Beschwerdewert: 30 Mio. € (§ 39 Abs. 2 GKG)
Gründe
Die von Gesetzes wegen statthafte (§ 574 Abs. 1 Satz 1 Nr. 1 i.V.m. § 1025 Abs. 4, § 1062 Abs. 1 Nr. 4 Fall 2, § 1065 Abs. 1 Satz 1 ZPO) Rechtsbeschwerde ist unzulässig. Sie hat weder grundsätzliche Bedeutung noch erfordert die Fortbildung des Rechts oder die Sicherung einer einheitlichen Rechtsprechung eine Entscheidung des Rechtsbeschwerdegerichts.

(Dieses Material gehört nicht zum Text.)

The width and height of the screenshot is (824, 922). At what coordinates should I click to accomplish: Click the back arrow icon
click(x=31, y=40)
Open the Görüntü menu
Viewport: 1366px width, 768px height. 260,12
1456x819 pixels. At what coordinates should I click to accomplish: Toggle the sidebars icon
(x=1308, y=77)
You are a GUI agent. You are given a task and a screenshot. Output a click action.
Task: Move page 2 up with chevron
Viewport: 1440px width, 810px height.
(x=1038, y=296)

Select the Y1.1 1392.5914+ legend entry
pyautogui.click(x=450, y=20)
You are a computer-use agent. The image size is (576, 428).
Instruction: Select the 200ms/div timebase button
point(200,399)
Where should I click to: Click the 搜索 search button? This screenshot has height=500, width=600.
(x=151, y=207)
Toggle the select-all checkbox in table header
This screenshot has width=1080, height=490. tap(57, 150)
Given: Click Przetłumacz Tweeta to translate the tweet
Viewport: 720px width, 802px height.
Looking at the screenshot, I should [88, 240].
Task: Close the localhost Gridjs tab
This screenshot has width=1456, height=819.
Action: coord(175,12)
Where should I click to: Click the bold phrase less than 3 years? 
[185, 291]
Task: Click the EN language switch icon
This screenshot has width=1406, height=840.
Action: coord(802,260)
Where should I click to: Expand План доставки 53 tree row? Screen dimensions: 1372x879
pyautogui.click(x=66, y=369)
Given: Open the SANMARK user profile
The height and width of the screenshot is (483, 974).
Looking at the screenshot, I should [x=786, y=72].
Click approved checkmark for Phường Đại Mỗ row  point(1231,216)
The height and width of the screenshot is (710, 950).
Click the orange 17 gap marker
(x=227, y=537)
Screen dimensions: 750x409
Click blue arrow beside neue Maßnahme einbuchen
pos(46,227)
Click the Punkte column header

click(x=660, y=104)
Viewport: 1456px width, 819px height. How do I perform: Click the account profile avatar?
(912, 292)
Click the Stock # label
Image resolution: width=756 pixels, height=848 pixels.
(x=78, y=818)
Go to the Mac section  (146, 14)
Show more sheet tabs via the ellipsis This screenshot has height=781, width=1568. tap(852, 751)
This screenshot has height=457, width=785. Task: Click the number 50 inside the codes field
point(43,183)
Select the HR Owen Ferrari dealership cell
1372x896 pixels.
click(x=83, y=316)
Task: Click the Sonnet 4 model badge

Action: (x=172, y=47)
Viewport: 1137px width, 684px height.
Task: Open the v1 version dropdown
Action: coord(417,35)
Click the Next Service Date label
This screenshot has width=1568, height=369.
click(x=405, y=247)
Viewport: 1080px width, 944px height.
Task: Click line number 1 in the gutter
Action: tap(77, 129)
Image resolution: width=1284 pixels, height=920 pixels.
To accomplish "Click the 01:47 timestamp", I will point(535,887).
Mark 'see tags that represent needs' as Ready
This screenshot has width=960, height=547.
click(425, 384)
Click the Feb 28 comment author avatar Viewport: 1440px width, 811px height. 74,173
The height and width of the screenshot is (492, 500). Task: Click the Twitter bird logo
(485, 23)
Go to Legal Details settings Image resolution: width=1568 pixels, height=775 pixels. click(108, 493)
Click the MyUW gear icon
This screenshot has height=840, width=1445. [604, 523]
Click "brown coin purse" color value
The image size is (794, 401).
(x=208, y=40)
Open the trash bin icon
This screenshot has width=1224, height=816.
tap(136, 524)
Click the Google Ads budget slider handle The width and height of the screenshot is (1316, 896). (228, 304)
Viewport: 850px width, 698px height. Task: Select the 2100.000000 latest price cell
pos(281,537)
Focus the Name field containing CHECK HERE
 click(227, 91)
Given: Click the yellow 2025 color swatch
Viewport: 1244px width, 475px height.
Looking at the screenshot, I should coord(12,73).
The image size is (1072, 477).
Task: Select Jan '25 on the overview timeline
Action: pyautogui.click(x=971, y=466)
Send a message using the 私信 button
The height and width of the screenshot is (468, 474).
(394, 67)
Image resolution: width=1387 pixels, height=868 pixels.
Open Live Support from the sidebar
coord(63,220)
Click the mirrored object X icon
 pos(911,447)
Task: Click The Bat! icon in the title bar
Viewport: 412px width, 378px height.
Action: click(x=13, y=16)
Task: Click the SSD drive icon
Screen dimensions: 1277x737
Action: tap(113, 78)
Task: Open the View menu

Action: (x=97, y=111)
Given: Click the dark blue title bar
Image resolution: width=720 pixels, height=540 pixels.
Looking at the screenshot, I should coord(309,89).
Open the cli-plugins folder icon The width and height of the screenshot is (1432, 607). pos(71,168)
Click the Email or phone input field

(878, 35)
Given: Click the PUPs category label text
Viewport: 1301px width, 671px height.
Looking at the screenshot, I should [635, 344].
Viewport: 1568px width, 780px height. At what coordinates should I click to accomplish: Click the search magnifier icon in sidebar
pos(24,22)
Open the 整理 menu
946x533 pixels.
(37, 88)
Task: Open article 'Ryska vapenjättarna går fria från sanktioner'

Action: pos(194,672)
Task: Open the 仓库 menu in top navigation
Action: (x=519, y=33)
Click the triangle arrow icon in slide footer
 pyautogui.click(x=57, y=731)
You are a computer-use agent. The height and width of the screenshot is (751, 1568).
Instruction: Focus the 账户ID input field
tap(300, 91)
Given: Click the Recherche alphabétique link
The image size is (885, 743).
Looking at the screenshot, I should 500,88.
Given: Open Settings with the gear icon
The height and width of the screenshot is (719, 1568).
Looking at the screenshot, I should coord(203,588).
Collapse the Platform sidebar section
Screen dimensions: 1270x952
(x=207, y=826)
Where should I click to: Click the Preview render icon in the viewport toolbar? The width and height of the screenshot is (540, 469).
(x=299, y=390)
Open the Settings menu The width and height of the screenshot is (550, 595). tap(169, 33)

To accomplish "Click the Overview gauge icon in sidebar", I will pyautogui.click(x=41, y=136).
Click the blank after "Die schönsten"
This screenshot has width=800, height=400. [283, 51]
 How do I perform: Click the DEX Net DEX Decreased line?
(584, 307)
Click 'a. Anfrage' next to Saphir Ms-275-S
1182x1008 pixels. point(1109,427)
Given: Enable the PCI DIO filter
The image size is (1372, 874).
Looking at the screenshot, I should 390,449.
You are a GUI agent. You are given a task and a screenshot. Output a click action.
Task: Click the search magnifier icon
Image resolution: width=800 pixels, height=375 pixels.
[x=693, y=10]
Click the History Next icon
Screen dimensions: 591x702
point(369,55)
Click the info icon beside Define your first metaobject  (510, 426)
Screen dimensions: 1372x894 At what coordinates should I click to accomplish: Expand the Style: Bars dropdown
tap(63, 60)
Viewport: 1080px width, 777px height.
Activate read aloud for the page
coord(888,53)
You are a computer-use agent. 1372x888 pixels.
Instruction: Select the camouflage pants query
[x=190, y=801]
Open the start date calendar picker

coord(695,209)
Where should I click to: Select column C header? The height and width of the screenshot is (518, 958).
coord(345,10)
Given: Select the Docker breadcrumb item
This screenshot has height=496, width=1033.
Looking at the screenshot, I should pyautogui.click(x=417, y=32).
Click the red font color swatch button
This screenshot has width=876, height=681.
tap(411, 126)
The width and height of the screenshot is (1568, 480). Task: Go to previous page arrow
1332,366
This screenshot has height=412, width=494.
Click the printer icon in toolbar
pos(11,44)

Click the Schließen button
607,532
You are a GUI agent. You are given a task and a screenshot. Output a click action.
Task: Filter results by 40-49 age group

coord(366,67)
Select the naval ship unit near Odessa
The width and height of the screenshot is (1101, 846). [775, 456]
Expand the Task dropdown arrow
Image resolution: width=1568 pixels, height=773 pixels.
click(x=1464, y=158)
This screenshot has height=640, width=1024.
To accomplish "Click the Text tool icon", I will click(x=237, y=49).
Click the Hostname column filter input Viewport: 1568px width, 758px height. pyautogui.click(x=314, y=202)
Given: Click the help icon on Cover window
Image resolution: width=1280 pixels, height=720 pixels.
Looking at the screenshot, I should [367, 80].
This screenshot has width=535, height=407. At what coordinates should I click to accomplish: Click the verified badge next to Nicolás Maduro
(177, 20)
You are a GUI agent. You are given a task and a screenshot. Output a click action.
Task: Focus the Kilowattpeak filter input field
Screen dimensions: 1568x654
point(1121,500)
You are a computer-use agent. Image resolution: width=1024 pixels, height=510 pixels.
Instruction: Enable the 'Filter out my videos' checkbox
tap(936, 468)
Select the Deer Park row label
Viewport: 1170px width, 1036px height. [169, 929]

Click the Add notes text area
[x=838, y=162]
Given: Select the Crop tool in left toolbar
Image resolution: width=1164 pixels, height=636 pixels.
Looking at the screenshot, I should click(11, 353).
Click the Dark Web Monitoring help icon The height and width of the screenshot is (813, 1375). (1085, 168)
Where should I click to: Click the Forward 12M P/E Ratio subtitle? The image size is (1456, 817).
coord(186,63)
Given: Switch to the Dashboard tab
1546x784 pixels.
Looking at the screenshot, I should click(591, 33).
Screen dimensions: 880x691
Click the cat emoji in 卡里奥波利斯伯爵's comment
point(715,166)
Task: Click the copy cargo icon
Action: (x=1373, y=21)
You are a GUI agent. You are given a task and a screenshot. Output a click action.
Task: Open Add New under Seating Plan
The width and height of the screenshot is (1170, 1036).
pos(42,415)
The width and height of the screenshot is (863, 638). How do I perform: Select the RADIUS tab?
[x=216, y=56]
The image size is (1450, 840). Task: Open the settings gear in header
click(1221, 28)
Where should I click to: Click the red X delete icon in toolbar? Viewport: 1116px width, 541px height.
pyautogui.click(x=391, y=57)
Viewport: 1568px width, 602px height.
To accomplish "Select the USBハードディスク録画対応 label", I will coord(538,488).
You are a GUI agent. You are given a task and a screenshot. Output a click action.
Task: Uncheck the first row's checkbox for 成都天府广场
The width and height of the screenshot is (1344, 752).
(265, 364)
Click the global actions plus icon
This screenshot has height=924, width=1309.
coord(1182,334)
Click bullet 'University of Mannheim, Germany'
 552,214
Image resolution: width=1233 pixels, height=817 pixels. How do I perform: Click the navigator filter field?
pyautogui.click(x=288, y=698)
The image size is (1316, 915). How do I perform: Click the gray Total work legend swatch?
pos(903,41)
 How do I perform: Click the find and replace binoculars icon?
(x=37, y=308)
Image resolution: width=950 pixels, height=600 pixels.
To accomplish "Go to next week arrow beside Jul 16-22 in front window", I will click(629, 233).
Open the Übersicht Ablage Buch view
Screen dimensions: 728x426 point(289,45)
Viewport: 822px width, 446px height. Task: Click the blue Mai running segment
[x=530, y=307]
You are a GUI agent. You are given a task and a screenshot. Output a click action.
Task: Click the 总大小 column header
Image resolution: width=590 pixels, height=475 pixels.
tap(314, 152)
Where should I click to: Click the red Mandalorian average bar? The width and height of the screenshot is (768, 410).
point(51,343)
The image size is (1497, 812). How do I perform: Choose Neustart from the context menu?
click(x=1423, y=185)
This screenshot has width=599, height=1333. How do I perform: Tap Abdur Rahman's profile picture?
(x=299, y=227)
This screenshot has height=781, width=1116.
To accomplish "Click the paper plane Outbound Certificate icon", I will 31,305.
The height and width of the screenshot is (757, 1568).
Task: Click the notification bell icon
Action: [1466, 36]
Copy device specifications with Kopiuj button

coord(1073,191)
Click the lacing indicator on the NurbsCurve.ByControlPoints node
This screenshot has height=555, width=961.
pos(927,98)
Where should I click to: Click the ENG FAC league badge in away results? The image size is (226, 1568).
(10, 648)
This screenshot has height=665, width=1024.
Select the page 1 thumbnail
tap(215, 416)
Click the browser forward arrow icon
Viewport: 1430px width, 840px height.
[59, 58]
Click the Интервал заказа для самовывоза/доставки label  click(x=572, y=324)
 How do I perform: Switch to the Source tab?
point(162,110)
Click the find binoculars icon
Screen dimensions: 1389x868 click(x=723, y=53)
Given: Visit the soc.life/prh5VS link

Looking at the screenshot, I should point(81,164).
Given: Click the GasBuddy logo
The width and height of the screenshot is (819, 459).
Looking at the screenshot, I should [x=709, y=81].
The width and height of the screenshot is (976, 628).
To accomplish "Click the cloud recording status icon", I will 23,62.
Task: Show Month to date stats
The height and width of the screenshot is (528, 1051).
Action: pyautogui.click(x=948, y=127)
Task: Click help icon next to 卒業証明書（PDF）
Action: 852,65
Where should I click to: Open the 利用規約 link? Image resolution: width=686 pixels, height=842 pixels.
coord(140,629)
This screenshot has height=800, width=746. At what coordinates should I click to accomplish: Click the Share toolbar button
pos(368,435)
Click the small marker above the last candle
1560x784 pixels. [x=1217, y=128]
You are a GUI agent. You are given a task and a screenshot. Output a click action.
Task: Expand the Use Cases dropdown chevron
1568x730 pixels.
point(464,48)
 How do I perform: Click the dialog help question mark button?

Der Senat teilt im Übrigen auch in der Sache die Auffassung des Oberlandesgerichts, dass der zwischen der Klägerin und dem "J. V. B. - Al H. " ergangene streitgegenständliche Schiedsspruch nicht unmittelbar gegen die Antragsgegnerinnen für vollstreckbar erklärt werden kann und insoweit unter anderem keine Berichtigung des Rubrums nach § 319 Abs. 1 ZPO oder eine Umschreibung des Titels nach § 727 ZPO möglich ist. Auch ist es nicht zu beanstanden, dass das Oberlandesgericht - über die Ablehnung der Vollstreckbarerklärung hinaus - nach § 1061 Abs. 2 ZPO festgestellt hat, dass der Schiedsspruch im Inland nicht gegenüber den Antragsgegnerinnen anzuerkennen ist. Die Befürchtung der Antragstellerin, dies habe negative präjudizielle Folgen für eine zukünftige Leistungs- oder Feststellungsklage gegen die Antragsgegnerinnen, vermag der Senat nicht zu teilen. Denn da der Inhalt des Beschlusses und damit der Umfang seiner Rechtskraft erforderlichenfalls auch unter Heranziehung der Entscheidungsgründe zu bestimmen ist (vgl. nur BGH, Urteil vom 10. Mai 2011 - II ZR 227/09, NJW 2011, 2292 Rn. 13; BVerfG NJW 2003, 3759 mwN), kann hier aus der Nichtanerkennung nicht abgeleitet werden, dass es der Antragstellerin in einem solchen Verfahren verwehrt wäre, sich auf die von ihr insoweit behauptete materielle Rechtslage nach katarischem Recht zu berufen.
Von einer weiteren Begründung wird nach § 577 Abs. 6 Satz 2, 3 ZPO abgesehen.